Никитин смотрел по-прежнему упорно и прямо перед собой, теперь уютно устроив тяжелые, болевшие руки на колееях – они не отошли от непосильных перегрузок, от тачки, при малейшей неровности на почве выворачивающей до хруста суставы в плечах; высказавшись, он, сейчас опустошенный и освобожденный внутренне, наслаждался покоем. Все обстоятельства своей прежней жизни и ареста он давно перебрал скрупулезно, по зернышку, перебрал все свои знакомства с тех нор, как помнил себя, и когда Сталин как бы невзначай в разговоре коснулся покойной жены, Никитин был готов именно к такому повороту.
– Наденьку? – переспросил он с пробившейся улыбкой и тут же, спохватившись, погасил ее. – Простите, Надежду Сергеевну? Конечно, знал. Еще, правда, девочкой, прелестным подростком. Естественно, по возрасту я общался больше со старшей сестрой, с Анной Сергеевной, вообще… со всем старшим поколением этой семьи.
Он оживился, и Сталину было видно, что ему приятно вспоминать об этой далекой светлой поре своей жизни, в которую он, может быть, невольно для себя включал теперь и Сталина, что в самом Сталине вызывало скрытое сопротивление, но в то же время теплое участие, проявляемое совершенно посторонним человеком, волей-неволей и к нему, Сталину, смягчило напряженность момента; Сталин тоже слегка расслабился, думая, как помягче поступить дальше, и поэтому не был готов к неожиданному, дикому повороту в их разговоре.
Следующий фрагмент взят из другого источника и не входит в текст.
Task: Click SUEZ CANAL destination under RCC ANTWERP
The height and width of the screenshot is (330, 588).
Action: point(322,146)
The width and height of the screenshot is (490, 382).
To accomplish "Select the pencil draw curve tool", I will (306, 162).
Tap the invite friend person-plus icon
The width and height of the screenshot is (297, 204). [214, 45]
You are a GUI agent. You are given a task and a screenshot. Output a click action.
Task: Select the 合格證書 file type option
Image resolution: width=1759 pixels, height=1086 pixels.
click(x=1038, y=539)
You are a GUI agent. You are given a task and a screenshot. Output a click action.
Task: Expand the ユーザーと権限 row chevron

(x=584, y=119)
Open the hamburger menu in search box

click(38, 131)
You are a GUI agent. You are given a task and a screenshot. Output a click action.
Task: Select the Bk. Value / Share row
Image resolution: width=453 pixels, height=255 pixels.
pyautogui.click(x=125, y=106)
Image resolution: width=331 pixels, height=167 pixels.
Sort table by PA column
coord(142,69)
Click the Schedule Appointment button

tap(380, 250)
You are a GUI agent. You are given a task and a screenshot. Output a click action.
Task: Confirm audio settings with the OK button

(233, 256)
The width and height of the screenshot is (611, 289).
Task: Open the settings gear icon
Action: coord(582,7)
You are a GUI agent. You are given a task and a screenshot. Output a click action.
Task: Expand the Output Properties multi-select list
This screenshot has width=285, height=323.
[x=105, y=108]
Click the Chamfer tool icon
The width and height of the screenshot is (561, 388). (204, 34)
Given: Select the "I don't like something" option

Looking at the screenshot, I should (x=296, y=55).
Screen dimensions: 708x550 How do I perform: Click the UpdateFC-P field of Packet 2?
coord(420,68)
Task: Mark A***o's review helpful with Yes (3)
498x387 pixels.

– Говорят, вы ее убили, хотя я никогда не верил этому, теперь особенно, – тихо и по-прежнему ровно, глядя перед собой, сказал Никитин. Приподняв тяжелые веки, даже не успев еще полностью воспринять истинный смысл прозвучавших слов, Сталин подошел к своему собеседнику и, вплотную, пытаясь не поддаваться мутной воле ненависти, уже туманившей мозг, в упор спросил осевшим голосом:
– Кто говорит? Кто?
– Многие, – ответил Никитин, не опуская глаз, все так же бесстрастно и безнадежно, и Сталин, пересиливая невольную дрожь, почти примирительно подумал, что перед ним сумасшедший, сошедший уже давно в небытие человек и обращать внимание на его слова не следует.
– Да, – сказал Сталин глухо. – Убил ее все-таки я – не смог уберечь. Она была самым дорогим, необходимым мне человеком, ее никто не сможет мне заменить. До этого никому нет дела.
– Сочувствую, вы глубоко несчастный человек, трагедию нельзя было предотвратить, вы были слишком разными людьми. Но посмотрите, ваша боль отступит; рано или поздно всякая боль кончается, потерпите, она обязательно отступит. Вот увидите! Вам станет легче, – сказал Никитин, и впервые за время разговора мягкая улыбка согрела его бескровное тонкое лицо. – Ну а со мной? Тоже неизбежный исход… Здесь вы вряд ли будете вольны что-либо сделать. Законы борьбы, взятые вами за правила, методы истребления неугодных… Зачем вам такой, как я, пусть даже обреченный, живой свидетель? Наденька… простите, – торопливо перебил он сам себя, – Надежда Сергеевна, обратив на меня ваше внимание, невольно подписала мне приговор.